◆ WORK ITEM ◆
Here is the task for the records below: repeat exactly the lines from the one with "[button] (152, 2460)" to the one with "Buy now (1058, 298)", both included, and nothing else.

◆ INFORMATION SHOWN ◆
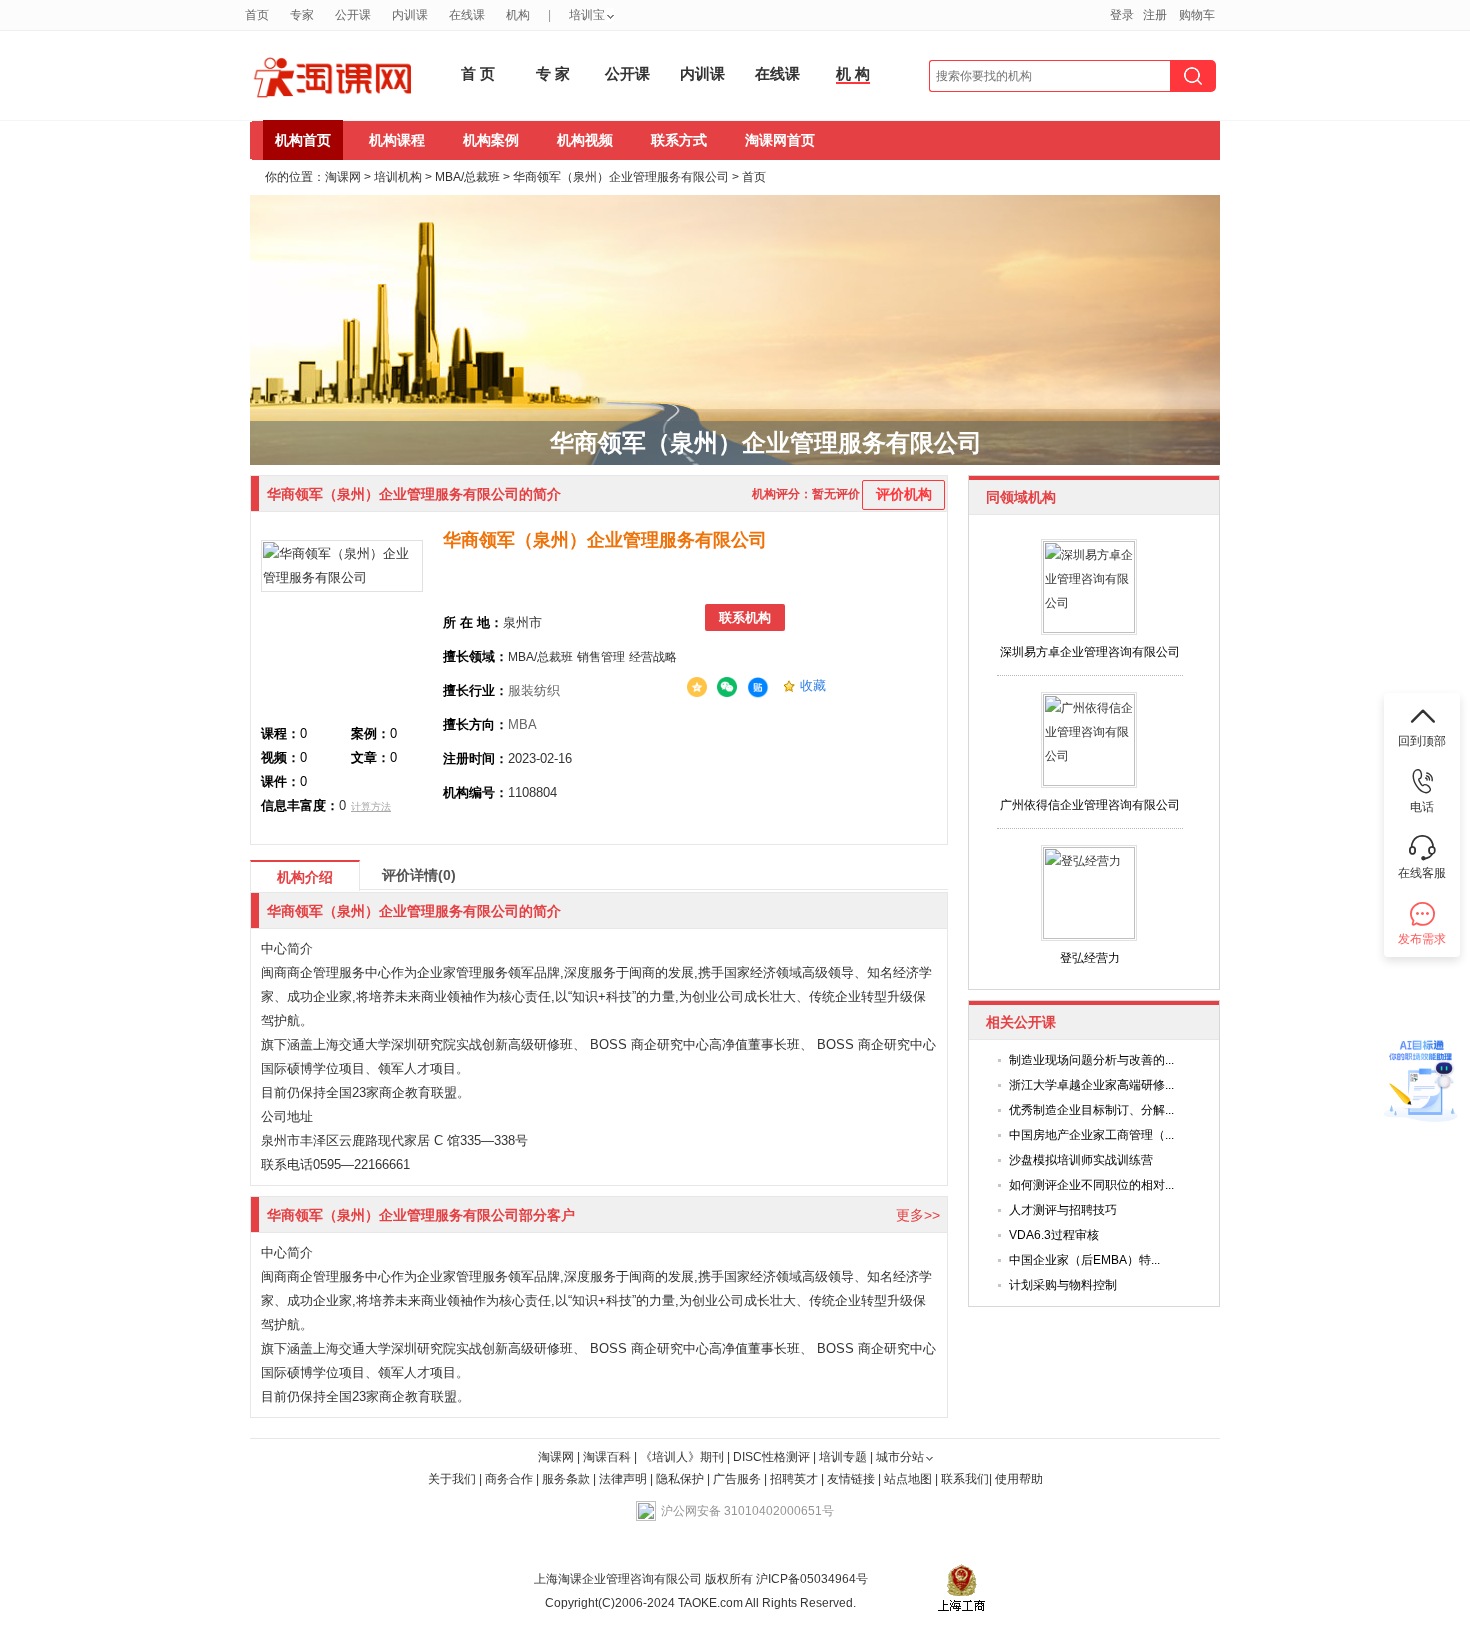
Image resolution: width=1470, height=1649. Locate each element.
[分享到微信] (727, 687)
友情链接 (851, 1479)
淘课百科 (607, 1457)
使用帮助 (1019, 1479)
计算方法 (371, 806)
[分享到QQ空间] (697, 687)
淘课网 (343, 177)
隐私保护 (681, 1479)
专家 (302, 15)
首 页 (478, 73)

...

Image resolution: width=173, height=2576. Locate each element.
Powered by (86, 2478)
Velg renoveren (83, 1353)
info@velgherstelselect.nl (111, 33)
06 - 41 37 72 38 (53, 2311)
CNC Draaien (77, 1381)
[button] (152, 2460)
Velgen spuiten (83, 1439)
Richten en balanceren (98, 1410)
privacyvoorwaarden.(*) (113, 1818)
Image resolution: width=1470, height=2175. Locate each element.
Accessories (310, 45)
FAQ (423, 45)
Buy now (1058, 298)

◆ WRITTEN RESPONSE ◆
[button] (152, 2460)
Velgen spuiten (83, 1439)
Richten en balanceren (98, 1410)
privacyvoorwaarden.(*) (113, 1818)
Image resolution: width=1470, height=2175. Locate each element.
Accessories (310, 45)
FAQ (423, 45)
Buy now (1058, 298)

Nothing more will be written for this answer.